The amount of milk that goats produce depends greatly on the breed of the goat, the season, and the quality of care they receive. That said, during peak season with a breed of goat that is specifically meant for milk production, you can expect to get over a liter or quart of milk in the morning and at night, making for a total of anywhere from ½ to ¾ of a gallon of milk per day (1.9 to 2.8 liters).

With these daily values, you’re sure to make a profit off your goat’s milk. In fact, while the United States has a preference for cow's milk, did you know that goat milk is actually far more popular worldwide?

Did your appetite for some more information on goat milking sharpen up after reading all about that delicious goat milk? If your answer is yes, keep reading so you can find out all you need to know about the goat milking process and the best breeds to buy for milk production.

How Much Milk do Goats Produce?

In order to get the most comprehensive explanation of how much milk goats can produce, we’ve got to get into the nitty-gritty.

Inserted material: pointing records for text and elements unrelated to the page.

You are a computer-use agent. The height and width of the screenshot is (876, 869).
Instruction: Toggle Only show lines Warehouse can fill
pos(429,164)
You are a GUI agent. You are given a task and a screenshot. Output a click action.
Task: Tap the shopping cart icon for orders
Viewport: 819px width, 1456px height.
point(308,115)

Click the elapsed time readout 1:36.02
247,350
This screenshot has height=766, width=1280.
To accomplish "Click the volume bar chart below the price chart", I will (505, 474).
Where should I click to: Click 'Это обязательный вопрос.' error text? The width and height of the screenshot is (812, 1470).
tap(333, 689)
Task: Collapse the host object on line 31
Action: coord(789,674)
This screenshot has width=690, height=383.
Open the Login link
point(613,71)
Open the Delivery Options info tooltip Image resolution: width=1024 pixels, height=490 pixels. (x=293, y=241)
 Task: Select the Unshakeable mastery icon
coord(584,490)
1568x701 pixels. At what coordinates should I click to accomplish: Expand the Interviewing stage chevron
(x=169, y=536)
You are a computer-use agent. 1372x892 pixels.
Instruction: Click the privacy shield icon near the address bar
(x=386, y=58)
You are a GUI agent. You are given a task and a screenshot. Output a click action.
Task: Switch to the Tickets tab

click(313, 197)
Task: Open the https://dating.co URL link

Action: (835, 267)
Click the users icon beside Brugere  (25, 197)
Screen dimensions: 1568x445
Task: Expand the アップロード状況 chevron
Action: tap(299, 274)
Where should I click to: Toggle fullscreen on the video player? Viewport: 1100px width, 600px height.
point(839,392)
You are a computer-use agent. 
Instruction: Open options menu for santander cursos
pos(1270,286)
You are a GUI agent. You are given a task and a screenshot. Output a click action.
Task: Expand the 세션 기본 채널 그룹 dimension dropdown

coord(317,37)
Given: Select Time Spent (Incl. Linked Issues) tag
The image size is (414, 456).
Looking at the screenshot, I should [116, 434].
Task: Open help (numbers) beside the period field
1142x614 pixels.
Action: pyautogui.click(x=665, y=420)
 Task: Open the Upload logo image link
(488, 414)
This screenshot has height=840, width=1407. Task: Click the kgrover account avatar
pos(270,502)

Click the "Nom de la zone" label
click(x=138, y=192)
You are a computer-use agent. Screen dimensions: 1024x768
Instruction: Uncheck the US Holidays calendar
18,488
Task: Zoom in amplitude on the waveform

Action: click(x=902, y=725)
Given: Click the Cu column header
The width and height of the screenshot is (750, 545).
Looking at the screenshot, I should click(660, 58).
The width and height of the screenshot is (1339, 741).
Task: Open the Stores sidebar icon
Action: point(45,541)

While the aforementioned value reflects how much an average milking goat produces per day, different factors can affect the milk output of your goat. Generally, your goat’s milk output will depend on these three factors.

Goat Size

The first thing to know is that larger goats produce more milk.

A regular-sized, healthy doe might give you the aforementioned milk output per day. However, if you own a Nigerian dwarf goat, for instance, you won’t get as much milk. This is because Nigerian dwarf goats are about half the size of a regular goat, meaning their smaller udders can’t hold as much milk as their bigger counterparts.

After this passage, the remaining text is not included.